The problem with passionate founders

Investors know that trying to pick the right startup to fund is a hit and miss affair. We do a lot of due diligence and analysis, but the truth is that it's usually a gamble because it's impossible to predict which one will succeed , and which one won't. After all, at such an early stage, there are very few metrics one can analyse, so we are forced to go by our gut feel.

This is why the rule of thumb is that you should back the founder - which is why the bet is always on the jockey and not the horse. This is why we try to assess the founder's charisma . Is he capable of selling his dream ? attracting the right team ? does he have the X Factor which blows you away ? 

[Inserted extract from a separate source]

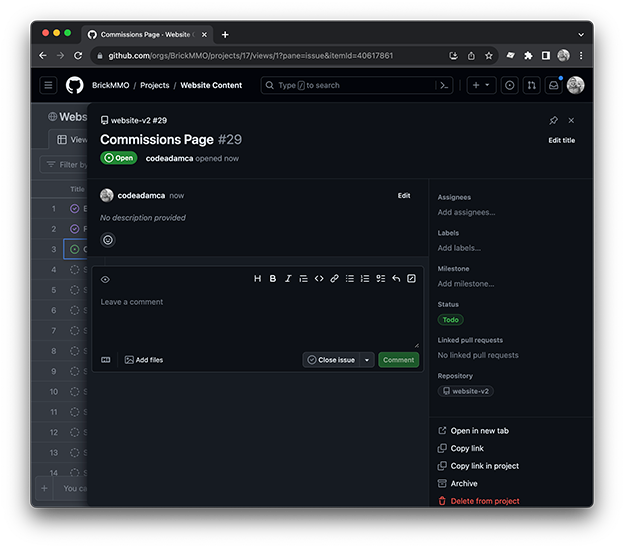Insert a heading via the H icon

257,279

That's why we pay so much importance to how passionate the founder is. This is key, because running a startup can easily consume all your energies . It need to be the most important thing in your life if you want to be able to pull it off successfully, which is why single-minded focus and passion is so important. 

However, as with all things, too much passion can backfire too. The trouble with someone who's too passionate about his solution is that he may get obsessed with it. He may start believing that his product is the only correct answer for the particular problem that he's addressing. He has spent years researching the market, and cannot understand why other people don't get it - why they don't understand his vision. He is frustrated when customers aren't willing to buy his product. How can they be happy to muddle along with whatever suboptimal jerry-rigged solution they have been using for many years, when his is so much better ? Why aren't investors willing to fund him ? Can't they see how superior his product is as compared to the competition ? He gets trapped in his own thinking, and his passion becomes a prison which affects his ability to be able to think clearly. He can no longer understand the way the rest of the world thinks because he is no longer on the same page as them. 

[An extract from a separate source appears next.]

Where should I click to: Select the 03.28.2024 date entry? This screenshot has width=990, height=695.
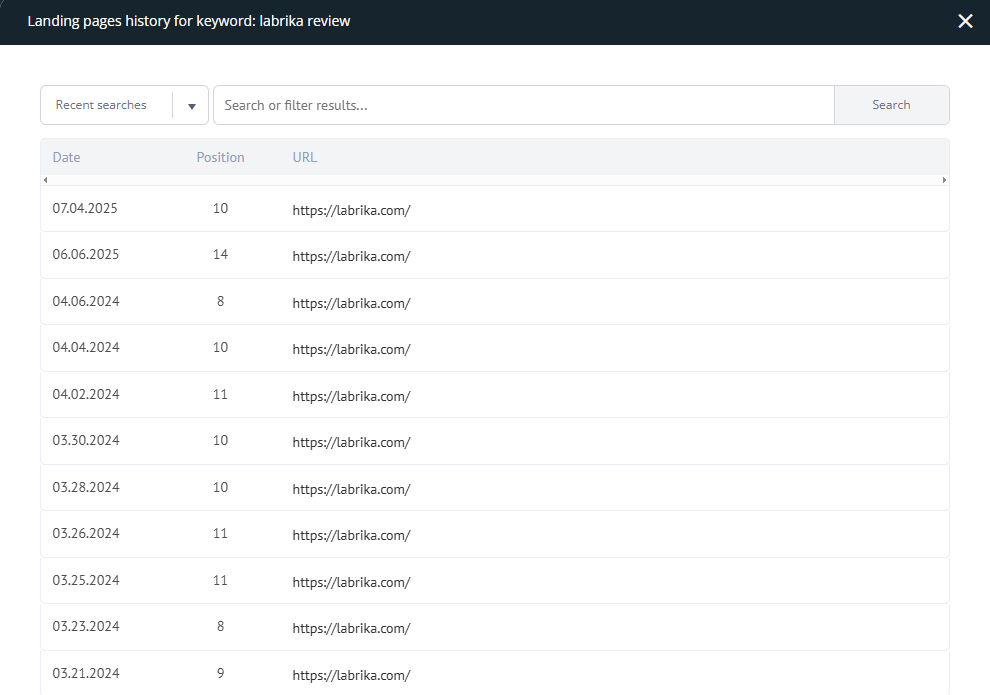[86, 487]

Now, he may still get lucky ( I'm using the word very deliberately, because a lot of startup success depends upon being in the right place at the right time ). He may be able to get someone to buy into his vision and succeed, even though the odds are stacked against him. This is the reason why people like Steve Jobs and Elon Musk are such heroes for today's young entrepreneurs - because they have been able to translate their passion into reality.

However, they are outliers, and trying to model your startup on them is doomed to fail. Passion is definitely not sufficient for startup success - and may not even be necessary. In fact, it can backfire, because the founder is so convinced that his vision is the only right one , that he refuses to listen to reason . He is not willing to accept advice from anyone else. He becomes a bit monomaniacal, and this is one of the reasons why startups fail.

While being passionate is fine, you need to marry it to calm reason if you want to create a successful company.